For Arnold, Better to Have Scrambled Plans Than No Horses for KY Downs

September 7, 2023

Gear Jockey winning the 2021 edition of the Grade 3 FanDuel Turf Sprint. (Coady Photography)

By Mike Kane

FRANKLIN, Ky.– Trainer Rusty Arnold has seen his plans for three horses pointed to FanDuel Meet at Kentucky Downs for stakes on Saturday get scrambled.

BBN Racing’s Sweet Cherry Pie is set for the $500,000 Grade 2 Exacta Systems Franklin-Simpson Stakes but will debut in a graded stakes without grass experience. Calumet Farm’s Gear Jockey, back in the race he won two years ago, will run in the $1 million Grade 2 Ainsworth Turf Stakes off just one start this season. And Calumet’s stakes veteran Cellist, the runner-up in the Kentucky Downs Prevue for the $1.7 million, Grade 2 FanDuel Kentucky Turf Cup at Ellis Park, landed on the also-eligible list and will need two defections to get in the starting gate.  

“Sweet Cherry Pie has been just dying to get on the grass,” Arnold said. “He’s a Twirling Candy out of a Kitten’s Joy mare (Sweet Cat), who was third in the Breeders’ Cup. He has done very well on the dirt, but we had a plan to get him to Monmouth to get him on the turf. It rained it off. We ran him, he won and by doing that we thought we would get in this race. We’re very excited about running him. He’s shown a lot of ability and he is doing very well.”

#6 Sweet Cherry Pie ridden by Jockey Jairo Rendon won the $100,000 My Frenchman Stakes at Monmouth Park July 16, 2023. (Bill Denver/EQUI-PHOTO)

Sweet Cherry Pie won the ungraded My Frenchman at Monmouth on July 16 by four lengths in the slop. He broke slowly in his debut and ended up fourth. Since then, he has hit the board all four times at four different tracks. He drew post 7 and will be ridden for the first time by Irad Ortiz Jr.

The 6-year-old Gear Jockey won the Turf Sprint by 2 ½ lengths in 2021. That was his last win, but he has finished in the top three in 12 of 23 career starts and with $996,971 in earnings could become a millionaire Saturday. 

“He went off form for me at the end of last year, after running some good races,” Arnold said. “He didn’t win them, but he ran well. We turned him out over the winter, picked him back up and we’ve had a little bit of a disaster of a year. He was a horse I had in earlier at Ellis Park, but when I got him down there, they called and said they had left the sprinklers on all night. We had to scratch, didn’t get to run. We picked him up, made a new plan, took him to Virginia. I think I kind of halfway got him there the wrong way.”

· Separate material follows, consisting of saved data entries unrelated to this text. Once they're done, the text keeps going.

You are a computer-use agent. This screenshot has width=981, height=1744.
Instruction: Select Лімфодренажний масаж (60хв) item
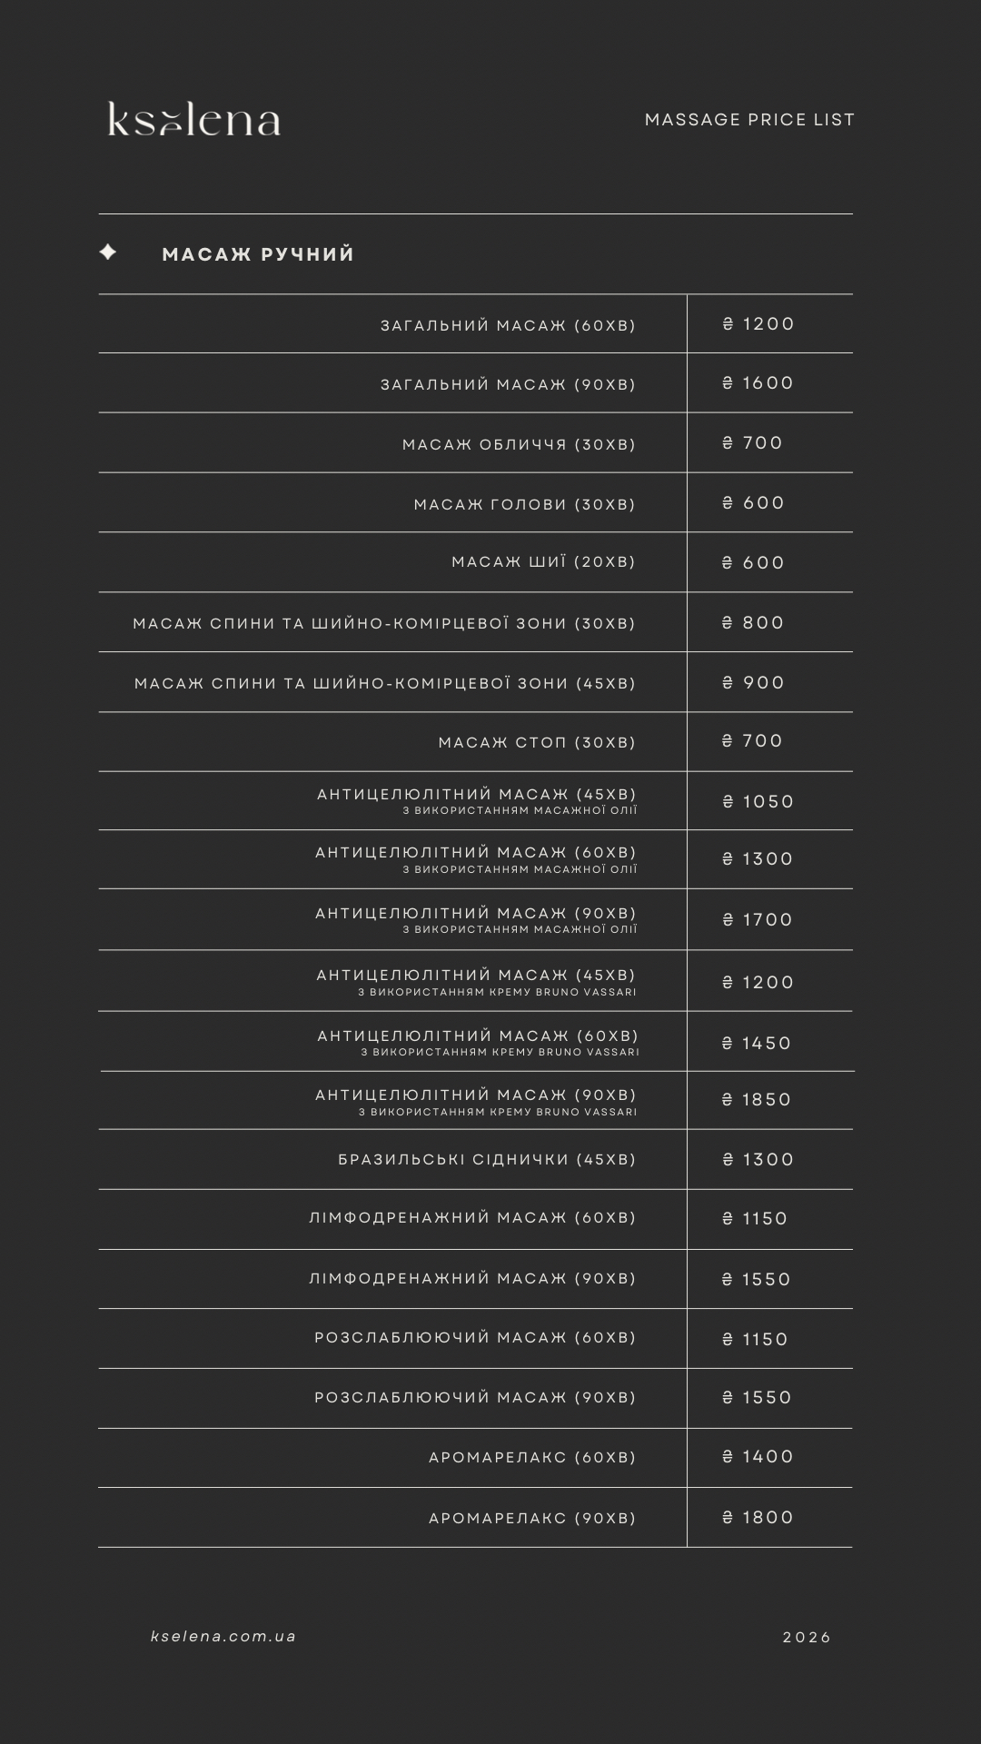475,1219
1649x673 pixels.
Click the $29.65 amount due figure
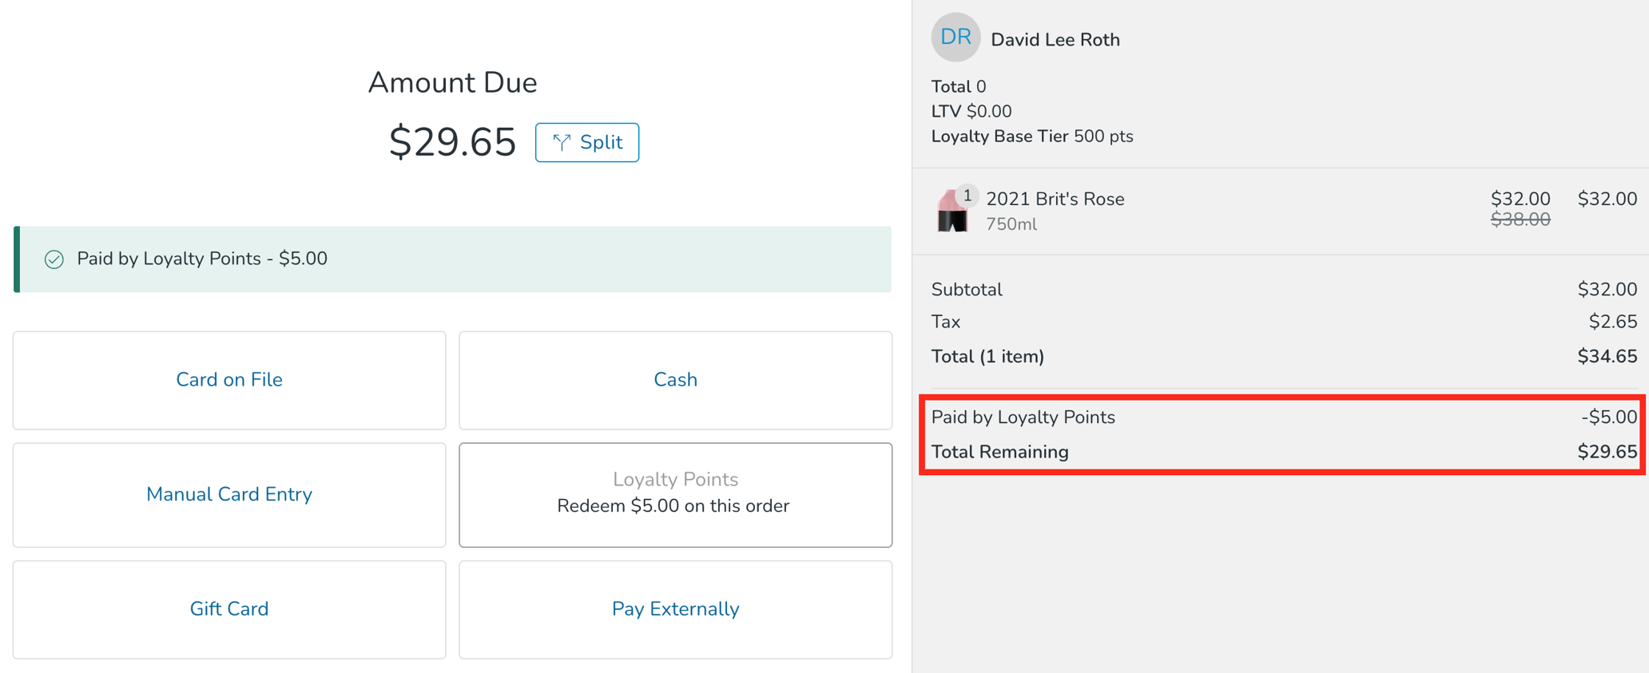[x=452, y=141]
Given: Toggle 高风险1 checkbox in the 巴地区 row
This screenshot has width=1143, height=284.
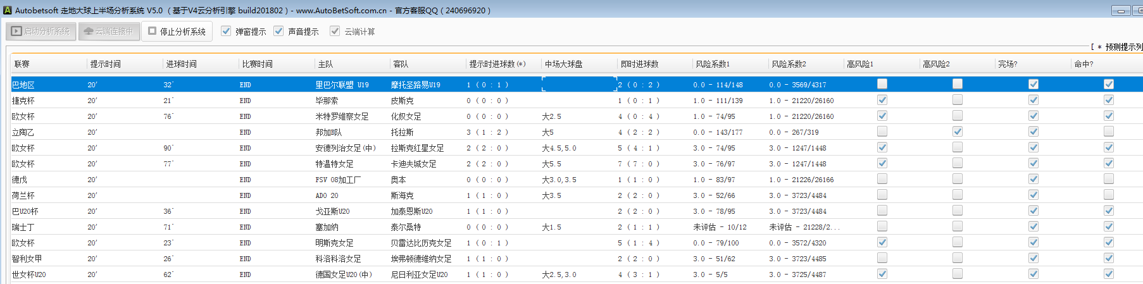Looking at the screenshot, I should click(882, 84).
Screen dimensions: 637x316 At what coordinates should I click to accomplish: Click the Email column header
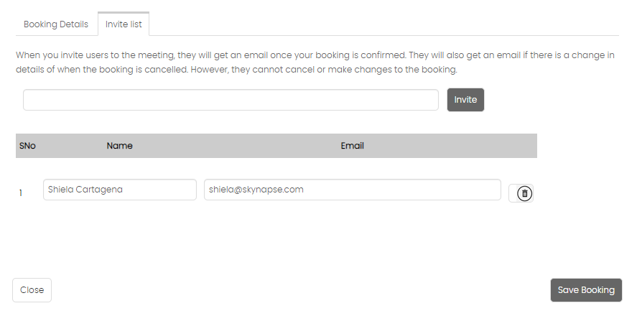point(352,146)
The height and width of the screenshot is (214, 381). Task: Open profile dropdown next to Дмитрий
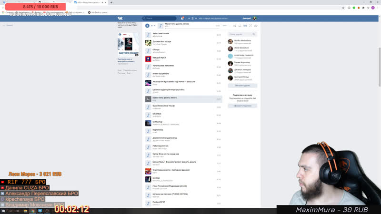coord(260,18)
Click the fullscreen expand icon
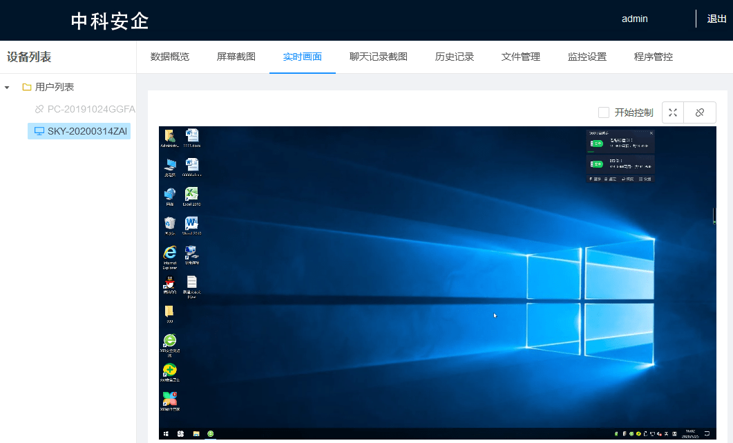The image size is (733, 443). pos(673,112)
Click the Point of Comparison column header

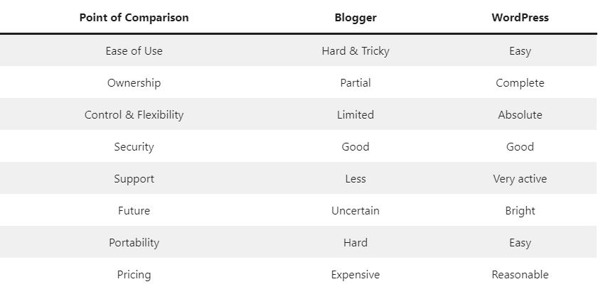(134, 18)
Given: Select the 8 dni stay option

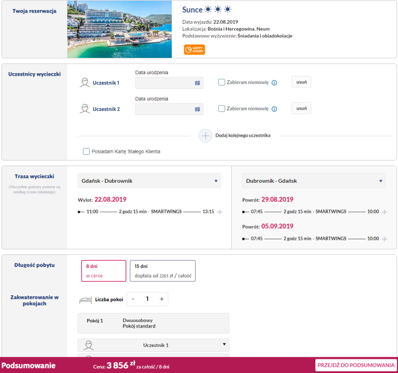Looking at the screenshot, I should click(x=104, y=271).
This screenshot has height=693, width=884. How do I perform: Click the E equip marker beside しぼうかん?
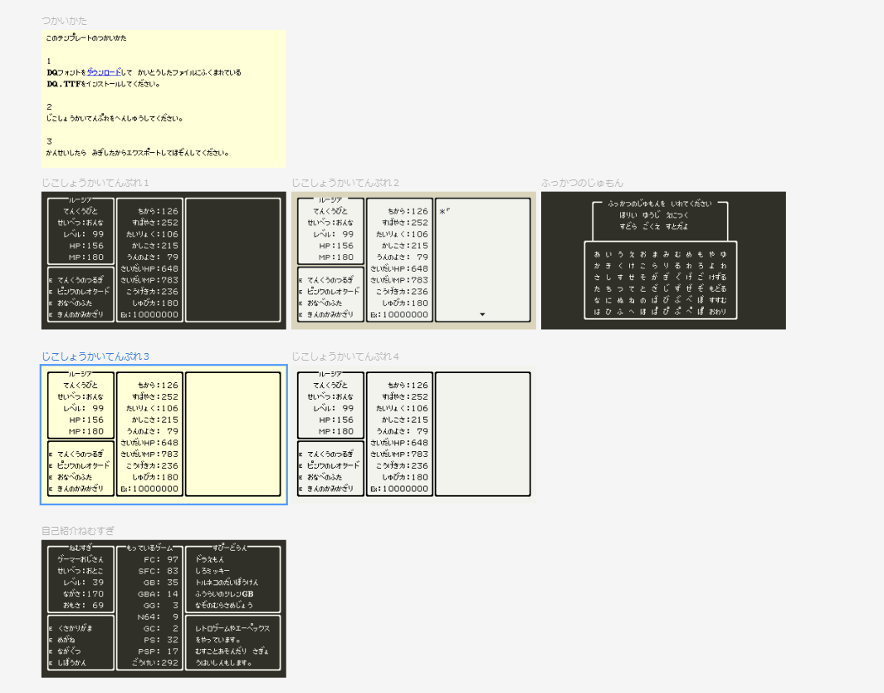click(x=51, y=663)
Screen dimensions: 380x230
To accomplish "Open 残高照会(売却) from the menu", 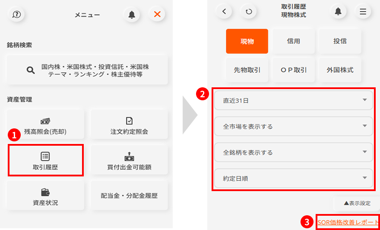I will click(45, 125).
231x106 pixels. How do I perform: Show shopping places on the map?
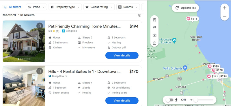pos(154,43)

In the 5 ½ furlong Van Clief at Colonial Downs on July 22, he was in contention early but ended up a well-beaten sixth.

“He’s come back to the track where he has run his best and we’re looking for him to turn that form around, hopefully, on Saturday,” Arnold said.

Jose Lezcano, who was up for the win at Kentucky Downs to years ago, returns to the saddle.

If Cellist gets into the field for the 1 1/2-mile FanDuel Kentucky Turf Cup, he will be wearing the No. 14 saddle towel. Arnold will have him ready and is optimistic that he will draw into the race out of AE land.

“That was a tough pill to swallow,” Arnold said. “I wasn’t looking for that. We’re going to pretend that we’re getting him in. We’re going to put him on a van and send him down there. There may be a horse or two that might think about cross-entering in Virginia. I’m not sure. We’re not going to because we wanted to run here. Different things happen. Some horses get sick, the veterinarians scratch one a race. The worst thing that’s going to happen is he’s going to sit at Kentucky Downs all day and take a van home.”

The Kentucky Turf Cup is a Breeders’ Cup “Win and You’re In” Challenge Series race, with the winner getting a fees-paid berth in the $4 million Longines Breeders’ Cup Turf. The six-furlong Ainsworth Turf Sprint is a Challenge Series race for the $1 million Breeders’ Cup Turf Sprint at Santa Anita.